Microsoft, Exchange Online Temel Kimlik Doğrulamasının ( basic auth ) Devre Dışı Bırakılacağı Konusunda Uyardı
Microsoft müşterilerini 1 Ekim 2022’de dünya çapında Temel Kimlik Doğrulamayı devre dışı bırakmaya başlayacağı konusunda birkez daha uyardı. Bu haberi portalımızda daha önce duyurmuş ve yazarlarımızdan Tayfun TEK’in konu ile ilgili “Exchange Online’a Basic Auth ile bağlanma dönemi sona eriyor!” yazısını sizler ile paylaşmıştık.
Microsoft, istemcilerini ve uygulamalarını henüz Modern Kimlik Doğrulamaya taşımamış çok sayıda müşteri olduğunu ve biran önce doğrulama modelini değiştirmeleri konusunda birkez daha uyardı.Modern Kimlik Doğrulama (Active Directory Kimlik Doğrulama ve OAuth 2.0 token tabanlı kimlik doğrulama), sınırlı bir ömre sahip OAuth erişim tokens’ları kullanır; bu tokens verildikleri kaynakların yanı sıra diğer kaynaklarda kimlik doğrulaması yapmak için yeniden kullanılamaz. İşleri daha da kötüleştirmek için, temel auth kullanırken çok faktörlü kimlik doğrulamayı (MFA) etkinleştirmek oldukça karmaşıktır ve genellikle hiç kullanılmaz. Modern yetkilendirmeye geçiş yaptıktan sonra, MFA’yı etkinleştirmek ve uygulamak çok daha basit hale geldi ve doğrudan ve anında sonuç olarak Exchange Online’da daha iyi güvenlik sağladı.

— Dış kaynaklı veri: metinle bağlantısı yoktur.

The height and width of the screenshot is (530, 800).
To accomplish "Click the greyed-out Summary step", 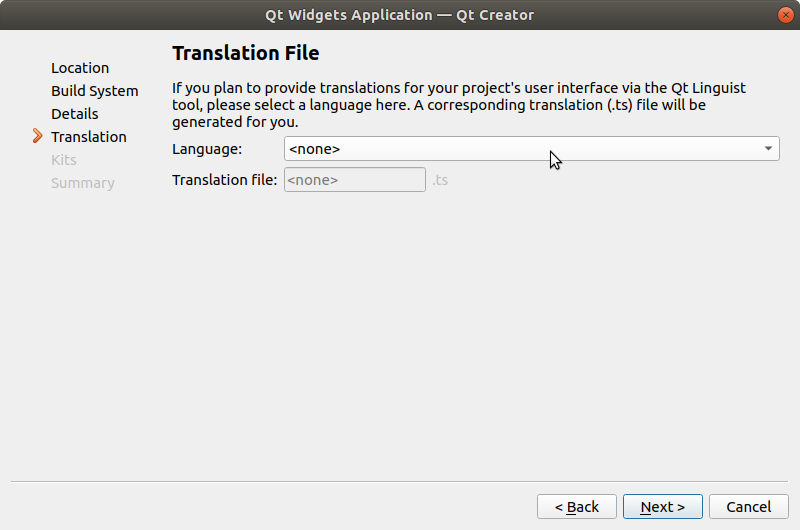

Exchange ekibi, “Hatırlatmak gerekirse, Basic Auth, müşterilerimizin güvenliğinin ihlal edilmesinin en yaygın yollarından biri olmasa da hala devam ediyor ve bu tür saldırılar artıyor” dedi. “Basic Auth kullanmayan milyonlarca müşteride devre dışı bıraktık ve şu anda onu kullanan müşteriler içinde kullanılmayan protokolleri devre dışı bırakıyoruz.” dedi. Microsoft artık, MAPI, RPC, Çevrimdışı Adres Defteri (OAB), Exchange Web Hizmetleri (EWS), POP, IMAP ve Uzak PowerShell protokolleri için Basic Auth devre dışı bırakıyor. SMTP AUTH, kullanmayan milyonlarca müşteride zaten devre dışı bıraktı.